Suzanne, Serena and the Hidden Threads of Tennis Style
Two legends, a century apart, shaped tennis style forever. As the French Open kicks off, how well do we really know their influence - and the surprising ways it still shows up today?
Part I - "Gay, brittle and brilliant.”
99 years ago, on a sparkling September afternoon in Paris, a 768-foot ocean liner pulled into the city’s main port. It entered France empty and departed for the US with 1.5 tonnes of cargo, 12 carts of mail and 1,600 passengers. One of these passengers, staying in a newly appointed first-class cabin, was the era’s greatest ever tennis player: Suzanne Lenglen.
Lenglen was off to New York, where she would embark on a national tour of the US, drawing thousands of fans by train, car, and horse-drawn carriage to watch her play.

» **What is asked**:
(1) List every means of travel the article on tennis style says fans used to reach Lenglen's matches.
(2) Transcribe the part of the article on tennis style that opens with the words containing "99 years ago, on" and closes with "watch her play.".
(3) Write the next part of the article on tennis style, picking up after its final sentence.
The data after this point aren't needed.

» **Data extract**:
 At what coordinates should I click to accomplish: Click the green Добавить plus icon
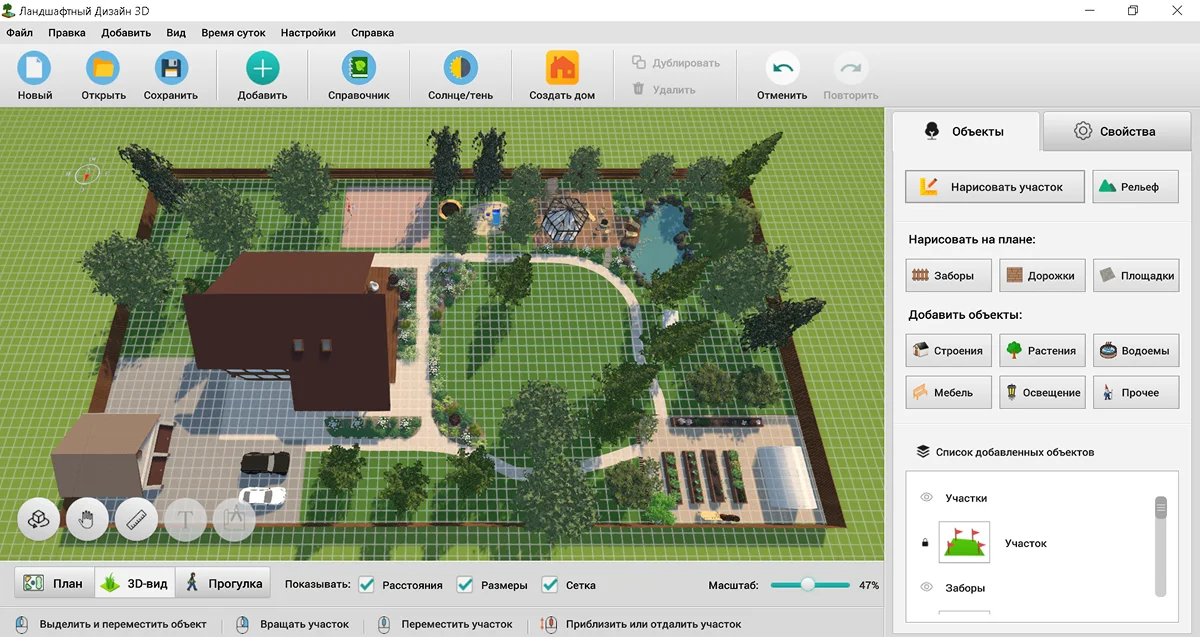point(262,69)
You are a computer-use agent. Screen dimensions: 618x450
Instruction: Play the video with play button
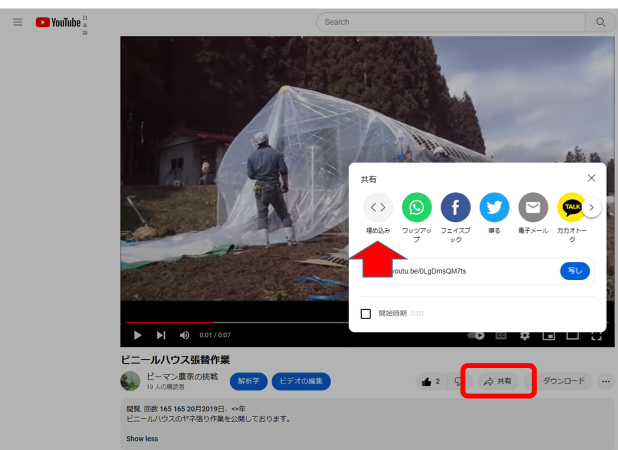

» **Responses to the exercise**:
(1) train, car, horse-drawn carriage

(2)
99 years ago, on a sparkling September afternoon in Paris, a 768-foot ocean liner pulled into the city’s main port. It entered France empty and departed for the US with 1.5 tonnes of cargo, 12 carts of mail and 1,600 passengers. One of these passengers, staying in a newly appointed first-class cabin, was the era’s greatest ever tennis player: Suzanne Lenglen.
Lenglen was off to New York, where she would embark on a national tour of the US, drawing thousands of fans by train, car, and horse-drawn carriage to watch her play.

(3)
To look back now is to see that Lenglen wasn’t ahead of the time so much as existing outside of it. A gravitational force so mesmeric she could lure 13,000 to Madison Square Garden and help establish tennis as a paid profession (for both men and women) in the process. In diving into Lenglen’s legacy, there is a YouTube video that I’ve returned to time and time again. It distills her mastery of tennis into a scratchy, 16min film, replete with the patina of old-world style:
That video, while an amazing artifact, doesn’t even capture the true extent of her talents. She was “The Goddess of Tennis” as anointed by The New York Times. “The player for the Jazz Age: gay, brittle, and brilliant.”
Once you shake off that gloriously old-timey description (it practically begs to be read over a crackling radio), you begin to realize: no one invites comparisons to jazz - in all of its style and verve - through their on-court play alone.
The real clue to Lenglen’s stunning popularity lies off the court, with her departure to New York on that September morning offering the most incisive example of why the world loved her.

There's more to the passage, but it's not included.